SHORT EXERCISE
Lay out the listing, from its start through the line containing "Looking at the screenshot, I should 373,45.", as a two-column CSV with the headers request and answer. Give one row per pair, with each field in quotation marks and any line breaks replaced by spaces.

RECORDS PROVIDED
** start **
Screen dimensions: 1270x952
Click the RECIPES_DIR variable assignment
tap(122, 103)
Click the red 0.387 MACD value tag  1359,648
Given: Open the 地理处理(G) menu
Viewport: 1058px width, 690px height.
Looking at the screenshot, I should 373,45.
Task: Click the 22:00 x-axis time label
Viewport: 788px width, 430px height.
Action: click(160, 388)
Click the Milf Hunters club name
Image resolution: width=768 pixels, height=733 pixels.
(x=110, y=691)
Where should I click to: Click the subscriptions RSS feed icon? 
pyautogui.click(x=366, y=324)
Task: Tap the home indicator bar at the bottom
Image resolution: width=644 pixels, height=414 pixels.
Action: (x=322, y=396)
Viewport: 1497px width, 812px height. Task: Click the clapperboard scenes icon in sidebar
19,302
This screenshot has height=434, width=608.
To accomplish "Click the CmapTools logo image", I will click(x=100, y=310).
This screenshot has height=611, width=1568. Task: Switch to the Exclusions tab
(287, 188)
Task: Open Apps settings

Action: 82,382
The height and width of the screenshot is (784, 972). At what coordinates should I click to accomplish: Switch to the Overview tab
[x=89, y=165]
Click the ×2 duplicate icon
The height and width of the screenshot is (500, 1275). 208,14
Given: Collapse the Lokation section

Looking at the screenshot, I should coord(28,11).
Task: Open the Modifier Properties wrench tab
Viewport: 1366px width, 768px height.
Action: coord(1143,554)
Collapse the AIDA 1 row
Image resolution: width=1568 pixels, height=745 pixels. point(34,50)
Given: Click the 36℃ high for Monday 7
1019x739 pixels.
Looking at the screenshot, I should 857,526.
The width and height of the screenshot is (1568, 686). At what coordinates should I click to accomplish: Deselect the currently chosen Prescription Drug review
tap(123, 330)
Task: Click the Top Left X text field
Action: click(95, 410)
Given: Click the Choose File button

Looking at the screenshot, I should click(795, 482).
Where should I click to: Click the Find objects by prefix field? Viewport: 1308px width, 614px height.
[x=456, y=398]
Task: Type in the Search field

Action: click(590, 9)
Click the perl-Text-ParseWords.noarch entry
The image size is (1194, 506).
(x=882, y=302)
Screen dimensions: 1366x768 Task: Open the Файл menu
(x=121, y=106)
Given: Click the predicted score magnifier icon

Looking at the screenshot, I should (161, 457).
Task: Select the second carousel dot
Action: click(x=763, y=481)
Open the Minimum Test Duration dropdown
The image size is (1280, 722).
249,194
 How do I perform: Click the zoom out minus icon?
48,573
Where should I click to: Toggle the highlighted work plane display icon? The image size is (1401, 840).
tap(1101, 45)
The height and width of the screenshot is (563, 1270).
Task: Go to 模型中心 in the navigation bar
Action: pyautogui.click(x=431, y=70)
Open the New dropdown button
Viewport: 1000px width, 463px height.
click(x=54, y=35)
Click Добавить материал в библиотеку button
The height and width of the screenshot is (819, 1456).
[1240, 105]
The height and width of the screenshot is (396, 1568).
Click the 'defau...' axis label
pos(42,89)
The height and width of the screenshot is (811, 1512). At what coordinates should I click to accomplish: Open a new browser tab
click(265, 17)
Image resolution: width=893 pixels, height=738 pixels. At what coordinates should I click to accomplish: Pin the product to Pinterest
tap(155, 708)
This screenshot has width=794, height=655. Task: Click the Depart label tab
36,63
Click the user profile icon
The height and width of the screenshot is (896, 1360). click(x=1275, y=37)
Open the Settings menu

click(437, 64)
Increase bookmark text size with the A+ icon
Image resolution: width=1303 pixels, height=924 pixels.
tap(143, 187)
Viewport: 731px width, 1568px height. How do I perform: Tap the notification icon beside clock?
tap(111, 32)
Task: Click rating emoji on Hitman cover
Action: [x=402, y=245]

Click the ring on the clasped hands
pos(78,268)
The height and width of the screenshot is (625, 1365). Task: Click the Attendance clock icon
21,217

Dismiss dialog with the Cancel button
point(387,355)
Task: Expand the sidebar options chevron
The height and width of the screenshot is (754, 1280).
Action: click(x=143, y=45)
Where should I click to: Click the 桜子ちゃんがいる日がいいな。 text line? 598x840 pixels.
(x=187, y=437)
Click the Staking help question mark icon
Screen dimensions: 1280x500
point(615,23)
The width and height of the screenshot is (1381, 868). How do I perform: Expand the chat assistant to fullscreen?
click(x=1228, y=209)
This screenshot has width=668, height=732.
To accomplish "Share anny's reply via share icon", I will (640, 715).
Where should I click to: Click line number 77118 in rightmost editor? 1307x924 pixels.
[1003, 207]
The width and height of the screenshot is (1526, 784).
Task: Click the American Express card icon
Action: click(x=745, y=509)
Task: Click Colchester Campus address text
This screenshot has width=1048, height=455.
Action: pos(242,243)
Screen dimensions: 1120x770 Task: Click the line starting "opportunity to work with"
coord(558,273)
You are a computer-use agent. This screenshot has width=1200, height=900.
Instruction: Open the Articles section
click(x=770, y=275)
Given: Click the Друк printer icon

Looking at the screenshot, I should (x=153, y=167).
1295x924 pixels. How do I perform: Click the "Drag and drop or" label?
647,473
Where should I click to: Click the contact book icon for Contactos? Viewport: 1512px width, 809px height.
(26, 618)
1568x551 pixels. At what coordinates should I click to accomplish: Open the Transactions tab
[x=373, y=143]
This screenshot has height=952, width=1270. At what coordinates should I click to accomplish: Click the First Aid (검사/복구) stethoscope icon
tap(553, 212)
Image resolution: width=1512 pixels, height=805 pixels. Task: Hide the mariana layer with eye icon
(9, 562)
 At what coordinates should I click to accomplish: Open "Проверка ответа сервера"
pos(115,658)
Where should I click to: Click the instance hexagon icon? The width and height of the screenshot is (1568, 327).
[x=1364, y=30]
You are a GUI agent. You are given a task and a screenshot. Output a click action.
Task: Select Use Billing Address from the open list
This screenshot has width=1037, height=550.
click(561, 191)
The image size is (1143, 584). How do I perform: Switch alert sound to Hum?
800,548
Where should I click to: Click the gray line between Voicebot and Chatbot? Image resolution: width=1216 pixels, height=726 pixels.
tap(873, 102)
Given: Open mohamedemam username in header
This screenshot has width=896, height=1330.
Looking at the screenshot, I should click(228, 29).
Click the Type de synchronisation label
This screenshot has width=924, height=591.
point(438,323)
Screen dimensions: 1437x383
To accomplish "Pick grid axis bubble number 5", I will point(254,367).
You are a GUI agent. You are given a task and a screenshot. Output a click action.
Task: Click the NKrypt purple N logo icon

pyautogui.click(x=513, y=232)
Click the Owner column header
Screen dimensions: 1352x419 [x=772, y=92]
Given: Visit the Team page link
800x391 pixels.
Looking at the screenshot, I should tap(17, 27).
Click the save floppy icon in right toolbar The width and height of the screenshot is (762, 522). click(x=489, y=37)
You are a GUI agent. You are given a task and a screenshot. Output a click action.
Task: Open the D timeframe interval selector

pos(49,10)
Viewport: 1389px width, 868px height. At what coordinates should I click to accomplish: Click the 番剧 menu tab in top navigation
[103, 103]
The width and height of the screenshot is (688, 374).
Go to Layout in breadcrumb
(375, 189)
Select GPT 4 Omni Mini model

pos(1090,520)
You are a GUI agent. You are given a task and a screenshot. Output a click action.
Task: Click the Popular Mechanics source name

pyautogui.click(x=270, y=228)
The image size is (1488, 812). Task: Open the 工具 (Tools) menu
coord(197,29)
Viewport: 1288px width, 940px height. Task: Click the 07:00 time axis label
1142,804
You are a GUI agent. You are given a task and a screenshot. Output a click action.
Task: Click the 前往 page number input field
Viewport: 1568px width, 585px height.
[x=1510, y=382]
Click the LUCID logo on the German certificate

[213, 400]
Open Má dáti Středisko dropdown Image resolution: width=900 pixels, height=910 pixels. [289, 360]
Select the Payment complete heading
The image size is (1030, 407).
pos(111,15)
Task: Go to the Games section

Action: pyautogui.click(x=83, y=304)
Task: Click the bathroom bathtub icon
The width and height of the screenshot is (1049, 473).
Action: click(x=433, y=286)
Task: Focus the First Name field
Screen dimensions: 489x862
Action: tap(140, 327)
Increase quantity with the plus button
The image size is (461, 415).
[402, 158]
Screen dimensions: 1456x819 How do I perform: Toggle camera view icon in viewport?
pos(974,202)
** end **
FULL RESPONSE
request,answer
"Screen dimensions: 1270x952 Click the RECIPES_DIR variable assignment","tap(122, 103)"
"Click the red 0.387 MACD value tag","1359,648"
"Given: Open the 地理处理(G) menu Viewport: 1058px width, 690px height.","Looking at the screenshot, I should 373,45."